Pour respecter l’objectif ambitieux inscrit dans ces fameux Accords de Paris, le GIEC (Groupe d’Intervention sur l’Évolution du Climat) a déterminé un Budget Carbone pour la planète. Il correspond à une quantité maximale de gaz à effet de serre que nous pouvons encore émettre pour ne pas dépasser une hausse de 2°C de la température moyenne globale. Basées sur ces résultats et sur ces données, des initiatives provenant de puissants acteurs environnementaux sont apparues afin d’aider les entreprises à répondre à ces enjeux.
SBTi et ACT, deux méthodologies complémentaires.

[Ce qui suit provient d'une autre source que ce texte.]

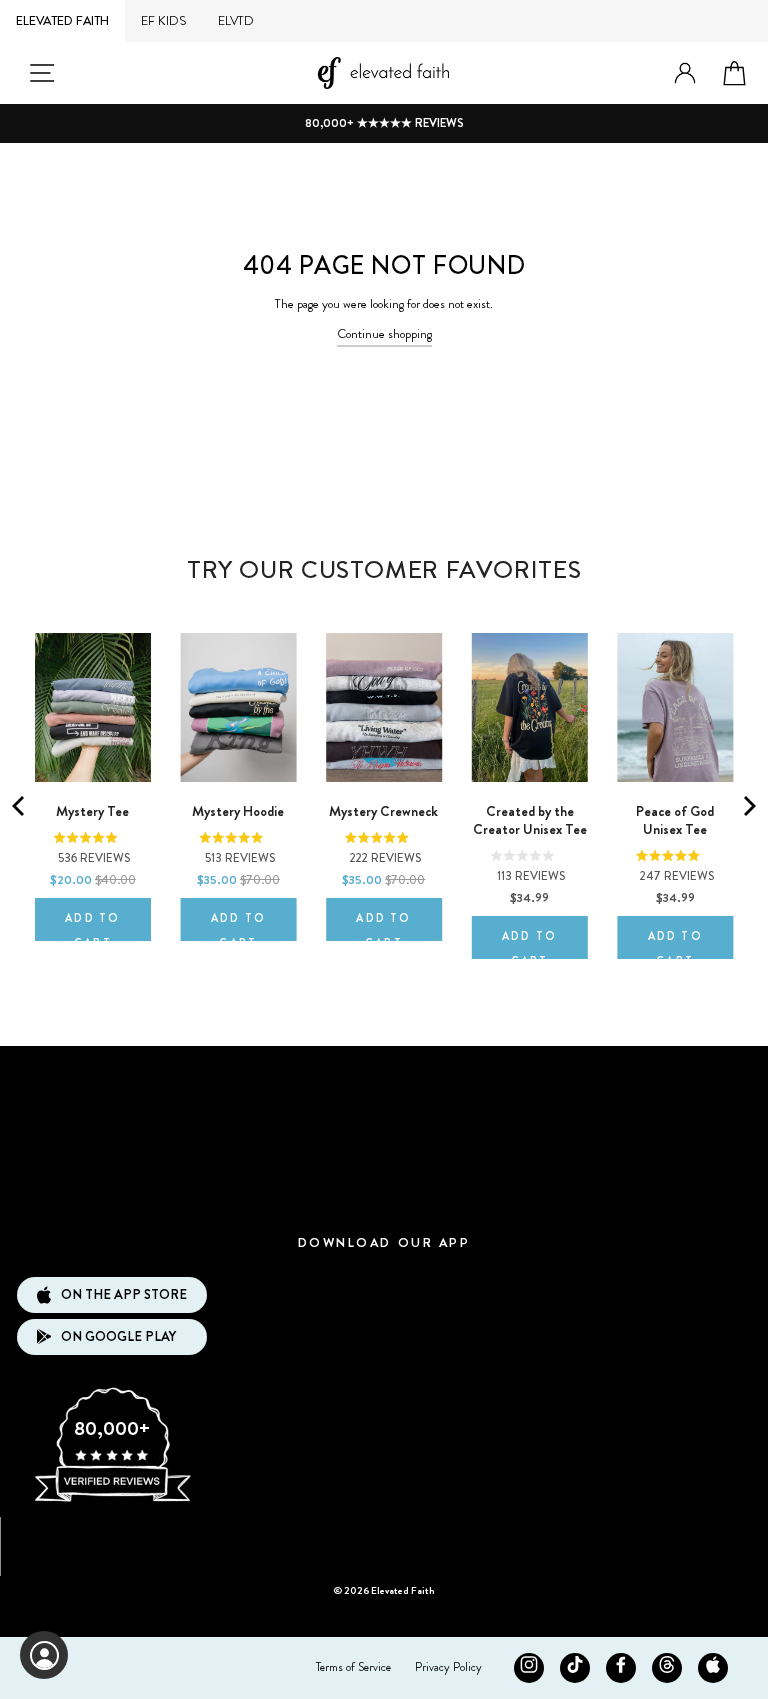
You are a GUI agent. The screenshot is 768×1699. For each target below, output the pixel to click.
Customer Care (384, 1135)
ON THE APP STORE (124, 1294)
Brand (384, 1075)
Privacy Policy (448, 1667)
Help (383, 1195)
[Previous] (20, 806)
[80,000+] (112, 1500)
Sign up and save (384, 1539)
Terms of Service (353, 1667)
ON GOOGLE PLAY (118, 1336)
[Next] (748, 806)
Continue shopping (384, 334)
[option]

Depuis 3 ans, le SBTi (Science-Based Target initiative) tente de mobiliser les entreprises à s’engager afin de répondre à cet objectif mondial. Cette initiative est formée par des membres du CDP (Carbon Disclosure Project), du UN Global Compact, du World Resources Institute (WRI), du WWF (Wide Fund for Nature) et du We Mean Business. S’appuyant sur les prédictions établies par le GIEC, le SBTi est un ensemble d’outils qui permettent de calculer les trajectoires d’émissions de gaz à effet de serre que les entreprises doivent adopter afin de répondre aux attentes de la trajectoire 2°C. Les entreprises peuvent ainsi se fixer des objectifs ambitieux et précis pour s’aligner sur cette trajectoire à moyen et long terme. Les entreprises qui passent à l’action sont de plus en plus nombreuses. Aujourd’hui, plus de 470 entreprises se sont engagées dans la démarche, et plus de 120 entreprises ont déjà vu leurs objectifs validés par le comité du SBTi.
En parallèle, l’ADEME et le CDP ont développé une méthodologie permettant d’évaluer la cohérence des stratégies des entreprises sur la trajectoire 2°C. La méthode porte ainsi sur les objectifs liés aux émissions de gaz à effet de serre et son plan d’action associé (état d’avancement et sa cohérence). À l’heure actuelle, cette méthodologie est toujours en phase d’expérimentation. Après une première phase dédiée à une étude sectorielle (automobile, électricité, commerce), la phase actuelle porte sur une évaluation des PME et des ETI. À terme, cette méthodologie va permettre de définir si la stratégie d’une entreprise est alignée sur la trajectoire 2°C et quels aspects l’entreprise doit améliorer afin d’y parvenir.